Principes fondamentaux et limites des contrats 

7 Décembre 2018 , Rédigé par Nadhmi Publié dans #Gestion juridique

Le contrat est un mode d'organisation de la vie économique et sociale qui répond aux impératifs du libéralisme économique par la liberté contractuelle et l'autonomie de volonté. 

limites des contrats

Par leur volonté, les parties au contrat créent des obligations qui constituent des liens reconnus et sanctionnés par le droit. 

Le plus souvent, les parties à un contrat s'obligent réciproquement les unes envers les autres, chacune d'elles est donc à la fois bénéficiaire de l'engagement de l'autre : créancière d'obligation et débitrice d'une obligation à l'égard de cette dernière (article 1102 du Code civil : « Le contrat est synallagmatique ou bilatéral lorsque les contractants s'obligent réciproquement les uns envers les autres »). 

L’article 1101 Code civil précise : « Le contrat est une convention par laquelle une ou plusieurs personnes s'obligent, envers une ou plusieurs autres, à donner, à faire ou à ne pas faire quelque chose. » 

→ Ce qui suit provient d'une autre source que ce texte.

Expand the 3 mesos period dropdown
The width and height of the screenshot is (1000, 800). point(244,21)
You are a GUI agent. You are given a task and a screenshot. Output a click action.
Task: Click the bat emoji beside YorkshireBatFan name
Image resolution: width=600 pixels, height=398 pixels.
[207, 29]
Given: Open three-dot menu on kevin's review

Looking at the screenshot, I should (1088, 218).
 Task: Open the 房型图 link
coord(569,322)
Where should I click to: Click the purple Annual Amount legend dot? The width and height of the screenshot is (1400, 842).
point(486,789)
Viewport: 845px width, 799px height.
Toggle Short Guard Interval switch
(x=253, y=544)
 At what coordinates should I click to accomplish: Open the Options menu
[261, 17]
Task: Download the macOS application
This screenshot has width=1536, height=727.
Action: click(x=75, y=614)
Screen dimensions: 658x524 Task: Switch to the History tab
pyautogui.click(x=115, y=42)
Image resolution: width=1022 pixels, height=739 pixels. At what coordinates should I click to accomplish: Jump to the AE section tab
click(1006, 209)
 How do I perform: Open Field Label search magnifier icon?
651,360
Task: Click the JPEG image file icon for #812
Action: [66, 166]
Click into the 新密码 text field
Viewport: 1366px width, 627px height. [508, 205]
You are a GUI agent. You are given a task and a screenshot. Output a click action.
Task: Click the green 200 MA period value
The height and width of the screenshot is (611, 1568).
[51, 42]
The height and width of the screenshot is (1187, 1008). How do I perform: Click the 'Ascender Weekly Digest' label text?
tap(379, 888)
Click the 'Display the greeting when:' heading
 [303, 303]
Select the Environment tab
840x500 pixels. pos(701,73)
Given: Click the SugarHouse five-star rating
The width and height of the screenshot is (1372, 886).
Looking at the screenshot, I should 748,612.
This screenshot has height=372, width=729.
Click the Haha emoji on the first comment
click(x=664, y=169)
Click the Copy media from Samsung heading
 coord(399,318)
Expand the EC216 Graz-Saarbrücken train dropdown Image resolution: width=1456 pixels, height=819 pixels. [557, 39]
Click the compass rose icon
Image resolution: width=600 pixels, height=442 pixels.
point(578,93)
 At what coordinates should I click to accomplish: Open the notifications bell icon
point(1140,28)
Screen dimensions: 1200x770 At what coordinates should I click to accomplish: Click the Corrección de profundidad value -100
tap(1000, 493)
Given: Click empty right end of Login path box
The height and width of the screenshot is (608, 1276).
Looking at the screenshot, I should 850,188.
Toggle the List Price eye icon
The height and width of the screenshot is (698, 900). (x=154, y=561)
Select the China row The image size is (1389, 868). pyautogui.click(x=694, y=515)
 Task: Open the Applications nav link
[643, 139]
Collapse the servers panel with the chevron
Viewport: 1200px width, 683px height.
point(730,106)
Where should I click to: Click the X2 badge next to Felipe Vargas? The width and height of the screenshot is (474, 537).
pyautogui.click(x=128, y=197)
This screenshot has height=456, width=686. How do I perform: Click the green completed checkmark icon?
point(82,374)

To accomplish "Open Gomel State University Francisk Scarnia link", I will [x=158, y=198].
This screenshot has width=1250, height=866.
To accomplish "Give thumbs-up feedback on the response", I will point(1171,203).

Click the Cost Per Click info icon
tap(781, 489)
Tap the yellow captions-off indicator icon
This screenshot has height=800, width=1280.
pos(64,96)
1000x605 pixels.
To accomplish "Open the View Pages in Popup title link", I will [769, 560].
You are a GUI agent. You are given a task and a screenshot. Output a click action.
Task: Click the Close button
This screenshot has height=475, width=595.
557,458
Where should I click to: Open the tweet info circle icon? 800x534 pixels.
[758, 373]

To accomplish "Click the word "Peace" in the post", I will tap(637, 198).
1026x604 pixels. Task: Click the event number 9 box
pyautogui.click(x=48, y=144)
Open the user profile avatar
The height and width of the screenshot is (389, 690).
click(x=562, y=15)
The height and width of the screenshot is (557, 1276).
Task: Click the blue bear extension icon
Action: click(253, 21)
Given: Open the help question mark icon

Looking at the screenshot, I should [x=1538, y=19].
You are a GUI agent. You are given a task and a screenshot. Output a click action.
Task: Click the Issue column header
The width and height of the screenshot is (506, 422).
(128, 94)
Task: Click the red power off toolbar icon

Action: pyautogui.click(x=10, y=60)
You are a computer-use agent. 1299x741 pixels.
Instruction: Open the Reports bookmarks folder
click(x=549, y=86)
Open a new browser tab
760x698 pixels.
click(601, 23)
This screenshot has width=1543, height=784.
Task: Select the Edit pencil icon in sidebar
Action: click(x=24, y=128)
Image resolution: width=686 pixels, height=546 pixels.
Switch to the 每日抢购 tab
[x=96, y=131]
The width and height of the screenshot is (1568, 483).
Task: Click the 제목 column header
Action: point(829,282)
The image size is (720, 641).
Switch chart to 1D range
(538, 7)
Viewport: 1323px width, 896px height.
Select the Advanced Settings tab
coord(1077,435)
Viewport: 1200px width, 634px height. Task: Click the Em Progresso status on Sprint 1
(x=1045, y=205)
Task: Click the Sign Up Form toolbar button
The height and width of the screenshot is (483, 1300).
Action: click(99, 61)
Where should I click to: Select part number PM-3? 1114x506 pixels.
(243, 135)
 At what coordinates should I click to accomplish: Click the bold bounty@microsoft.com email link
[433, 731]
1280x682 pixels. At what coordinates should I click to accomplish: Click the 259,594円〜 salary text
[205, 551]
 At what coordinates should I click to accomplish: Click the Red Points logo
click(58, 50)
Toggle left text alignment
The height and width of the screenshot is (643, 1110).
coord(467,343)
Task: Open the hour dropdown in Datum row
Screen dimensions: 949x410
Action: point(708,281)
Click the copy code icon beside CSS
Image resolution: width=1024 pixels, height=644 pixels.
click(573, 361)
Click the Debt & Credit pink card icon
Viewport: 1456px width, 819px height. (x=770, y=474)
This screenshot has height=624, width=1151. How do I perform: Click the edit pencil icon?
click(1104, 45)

Les participants au contrat engagés par la convention sont les parties contractantes et les personnes extérieures au contrat sont des tiers. 

1) Les principes 

1.1.a. L’autonomie de volonté et liberté contractuelle 

Toute personne a la liberté de s’obliger dans l’instant où ses obligations ne sont pas contraires à l’ordre public, aux règles légales et aux bonnes moeurs. 

L’autonomie de la volonté se traduit par la faculté pour chacun de choisir : 

  • de s'engager ou de ne pas s'engager 
  • son cocontractant et de déterminer le contenu et la forme du contrat. 

Parce que le contrat fait produire des effets de droit à la volonté individuelle, il est mis en place une sécurité juridique liée à la parole donnée. 

Article 1134 du Code civil stipule que : « Les conventions légalement formées tiennent lieu de loi à ceux qui les ont faites. 

Elles ne peuvent être révoquées que de leur consentement mutuel, ou pour les causes que la loi autorise. 

Elles doivent être exécutées de bonne foi. 

Les conventions légalement formées ne peuvent être révoquées que par l'accord de toutes les parties ou pour les causes que la loi autorise. » 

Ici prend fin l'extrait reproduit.